What is shocking are Robertson’s comments about race in the same interview. Buried under the firestorm of media and public outrage over Robertson’s comments on sexuality is his stunning insinuation that blacks were quite happy in the Jim Crow South:
I never, with my eyes, saw the mistreatment of any black person. Not once. Where we lived was all farmers. The blacks worked for the farmers. I hoed cotton with them. I’m with the blacks, because we’re white trash. We’re going across the field .... They’re singing and happy. I never heard one of them, one black person, say, ‘I tell you what: These doggone white people’—not a word! ... Pre-entitlement, pre-welfare, you say: Were they happy? They were godly; they were happy; no one was singing the blues.
Now here is something that’s truly surprising. His recollection is oddly reminiscent of the Song of the South vision of the past, long since abandoned by even fringe historians. I’m reminded of a talk titled “The danger of a single story” that Chimamanda Adichie gave at TEDx in Oxford, England. There is never only a single story about a place or a people that tells the whole truth, she argues. The truth emerges upon hearing many stories, and one story taken alone is at least a partial falsehood.

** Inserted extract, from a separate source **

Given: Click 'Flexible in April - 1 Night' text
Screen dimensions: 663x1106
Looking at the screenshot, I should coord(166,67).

Contrary to Robertson’s assumption, his single experience in Louisiana—however true it may be—doesn't tell us anything about the realities of the Jim Crow South. For that, we (and he) need to hear many stories. And not just stories of statutes and signs that specified “whites only” or overlooked public beatings or slogans that reiterated black inferiority or the crushing poverty inflicted upon an entire race that was almost as bad as death at the hand of a lynch mob. We also need to hear the stories that comprise what Howard Thurman called the “anatomy of segregation” in his famous 1965 book The Luminous Darkness.

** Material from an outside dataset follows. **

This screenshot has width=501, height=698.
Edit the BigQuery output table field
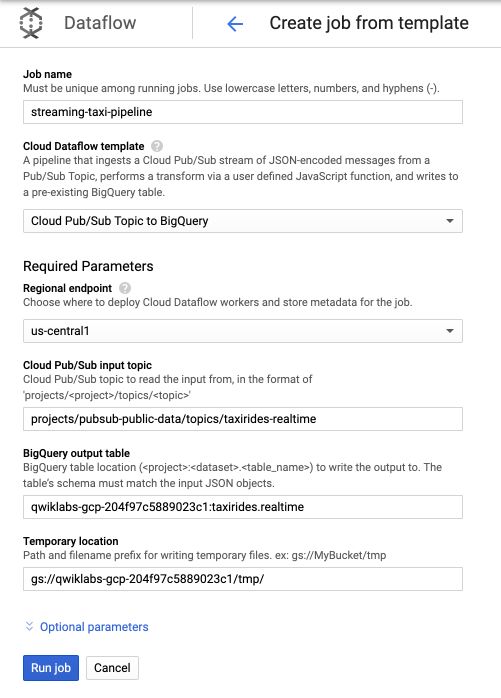243,507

We need to hear the story of Mary Turner, an African-American woman who was hanged in 1918 in Valdosta, Georgia, alongside her husband, and of Dorothy Malcolm, a seven-month-pregnant black woman murdered alongside three others by a lynch mob in Monroe, Georgia*. No one was charged in either case, since blacks had no legal recourse at the time.
We need to hear of Dr. J.L. Cockrell, an African-American dentist in Houston who was castrated by KKK members on March 3, 1921 for rumors of associating with white women.
We can’t afford not to hear of Ferdie Walker, who as a child in 1930s Fort Worth, Texas, was harassed by white policemen while waiting for the bus to arrive. They’d often expose themselves to her while she stood helpless.
We need to hear of Bobby Hall, a black man who was beaten and shot twice in the head in the 1940s by the sheriff of Baker County, Georgia.
When we hear many stories—stories like these and the thousands more like them—we see just how shocking Robertson’s assumption based on his single story really is. He may envision a Jim Crow South where blacks were treated well and sang happy spirituals all the day long, but this is not the South many African-Americans knew in this era.